Announcing the 2024 Collectors’ Collaborative Acquisition: Jarod Lew’s 'Finger Trap,' 2023
By Bowdoin College Museum of ArtIn June 2024, representatives from the Bowdoin College Museum of Art’s curatorial team joined members of the Collectors’ Collaborative for a visit to the studio of photographer Jarod Lew. During this event, Lew shared examples of his expansive photographic practice, which explores intergenerational encounters with diasporic loss, displacement, memory, race, and identity. In addition to showing recent and in-progress work, Lew presented photographs from Please Take Off Your Shoes. This series examines the experiences of Asian Americans in Western societies and tackles issues of stereotyping, representation, masculinity, and community. It was shortlisted for the Aperture Portfolio Prize in 2021, and selections were featured in Kinship: Photography and Connection (May 20–November 26, 2023), an exhibition at SFMOMA.
Lew also discussed In Between You and Your Shadow, a project with deeply personal ties. Through a series of intimate family portraits taken at his childhood home in Detroit, Lew meditates on intergenerational trauma, the instability of memory, and, ultimately, healing. Lew explained that he made many portraits of his mother, an initially hesitant subject, after learning she had once been engaged to Vincent Chin, a Chinese American draftsman who was brutally murdered at his bachelor party by two White men in 1982. The racially motivated crime galvanized a new generation of Asian American civil rights activists.

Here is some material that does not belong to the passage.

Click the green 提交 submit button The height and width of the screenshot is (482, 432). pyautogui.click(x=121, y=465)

Collaborative members were particularly intrigued by Finger Trap, 2023, a photograph from one of Lew’s more recent projects, Long Time No See From Somewhere Far Away. Lew made this photograph on a beach in Connecticut while earning his MFA in Photography from the Yale University’s School of Art. In the image, two young women rest on a towel, one attempting to lure the other into a “Chinese finger trap.” These gag toys can be used to play a popular practical joke: When an unsuspecting individual places a finger in each end of the tubelike trap and tries to remove them by pulling outward, the woven bamboo cylinder tightens and prevents them from freeing themselves. Lew’s fascination with this puzzle game stemmed from the fact that, despite its name, it is likely not of Chinese origin. Rather, the toy emerged in Europe and the United States in the late nineteenth and early twentieth centuries, with the term Chinese finger trap first appearing in a 1953 newspaper advertisement. To Lew, this terminology exemplifies how Asian culture has been misrepresented in Western society, even in seemingly innocuous and obscure manners.

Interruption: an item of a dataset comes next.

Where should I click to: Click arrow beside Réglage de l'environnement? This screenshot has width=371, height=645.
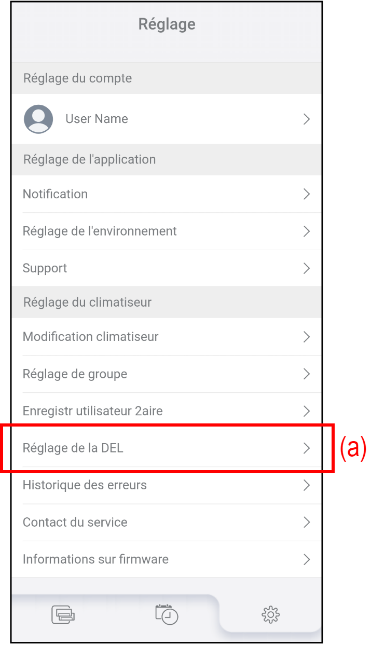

In many ways, the photograph is carefully staged: Lew positioned the two women and used a large format 4 x 5 camera and strobe light to maximize the cinematic character of the image. However, as he shared with the group in his studio, many elements were serendipitous: the dramatic light of the sunset and the appearance of a man in the distance were unexpected accidents. Lew explained that he embraces such “happy coincidences” to reinforce the paradox of authenticity and inauthenticity of identity, place, and even the photographic medium. The Museum is thrilled to announce that it will be adding Finger Trap, 2023 to its Permanent Collection with funds generously raised by the Collectors’ Collaborative. At the BCMA, it will join a growing group of modern and contemporary artworks by Asian American artists and enhance the institution’s goals of developing a global and inclusive collection that explores diverse narratives, experiences, and artistic traditions.

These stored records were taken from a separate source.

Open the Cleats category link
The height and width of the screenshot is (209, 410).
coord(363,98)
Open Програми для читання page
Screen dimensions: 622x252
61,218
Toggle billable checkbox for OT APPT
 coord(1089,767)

Established in 2007, the Collectors’ Collaborative comprises a group of Bowdoin alumni with an interest in the visual arts. Led by co-chairs Ellen Grenley McKernan ’06 and Isabel Taube ’92, in partnership with the Museum’s curatorial team and with input from a planning subcommittee, the Collaborative organizes twice-yearly gatherings at artist studios, galleries, and/or museum exhibitions. During these visits, Collectors’ Collaborative members can meet with an emerging artist, view examples of their work, and learn more about their practice. In the summer months, Collaborative members who contribute to a designated fund in any amount can vote on a work of art by one of the artists the group engaged with during the year. This exciting initiative allows the Museum to engage with Bowdoin alumni and learn from their artworld connections and expertise.
We are thrilled to add Jarod Lew’s Finger Trap, 2023 to the Museum’s collection as this year’s Collectors’ Collaborative acquisition. Moreover, we are immensely grateful to the Collectors’ Collaborative co-chairs, planning subcommittee, and general membership for their ongoing support of the Museum. We look forward to sharing this beautiful and compelling photograph with the public soon!